One of the most out of the ordinary areas of my life as a child was my love for music. By the time I could walk, I stood at the piano (because I couldn’t climb up on the stool by myself) and pick out tunes on it. All my life I knew I want to be a musician. A few years later I was sitting at the piano playing everything and anything ‘by ear.’ My parents were concerned that I wouldn’t want to take lessons and learn to play by notes, but they needn’t have worried because I couldn’t wait to learn what all those little black marks were on the staff. When I was about six or seven, they started me on piano lessons. A few years later I took piano from a teacher who lived to the East across our property quite some distance, and through the hills wooded with pines and cedar trees. This trip to the teacher was quite a distance and most of the time I rode a horse. And I rode a good deal as a child and youngster, but for some reason I didn’t turn out to be a horse lover and many times just walked the distance to my music teacher rather than ride. Now I wouldn’t dare let one of my grandchildren take this trip alone, but times were different then and I felt perfectly safe.

My piano teacher was fairly good and soon I was playing prolifically and played for most programs in our community. But, I have always played by ear a great deal. This has been such a blessing to me all my life because when there was no accompanist around or no music, I could always be depended upon, if I knew the melody.

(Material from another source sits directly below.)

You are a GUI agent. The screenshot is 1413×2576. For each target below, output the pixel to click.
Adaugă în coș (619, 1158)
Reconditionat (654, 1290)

I should tell about where we kept our milk and other perishables. We didn’t have refrigerators or freezers. We didn’t even have an ice box and there would be no ice even if we did. So, our whole family went down to the LaPlata River and made adobes and put them in the sun to dry. Then we carried them to the wagon and hauled them to our home. My Dad built a ‘milk house’ back of our house and there we stored the milk, cheese, and other perishables. The fruit, potatoes, apples, carrots and other vegetables would be kept in cellars dug into the ground and covered with several feet of dirt, straw, etc. Sometimes there were snakes in these cellars and I lived in terror of seeing one every time I went down, although this didn’t happen often.

When the cows were milked, we strained it, and put it into large round tin pans and when the cream had risen; it was skimmed off with a metal skimmer and made into butter or used for whipping cream, cereal, etc. Sometimes we took a slice of bread, went to the milk house and dipped the bread into the cream on top of the milk. Onto this we sprinkled sugar and ate it–a real treat. Before the stake conference, the milk house was filled with pies, cakes, ham, cheese, and other ‘goodies’ for the meals for our guests.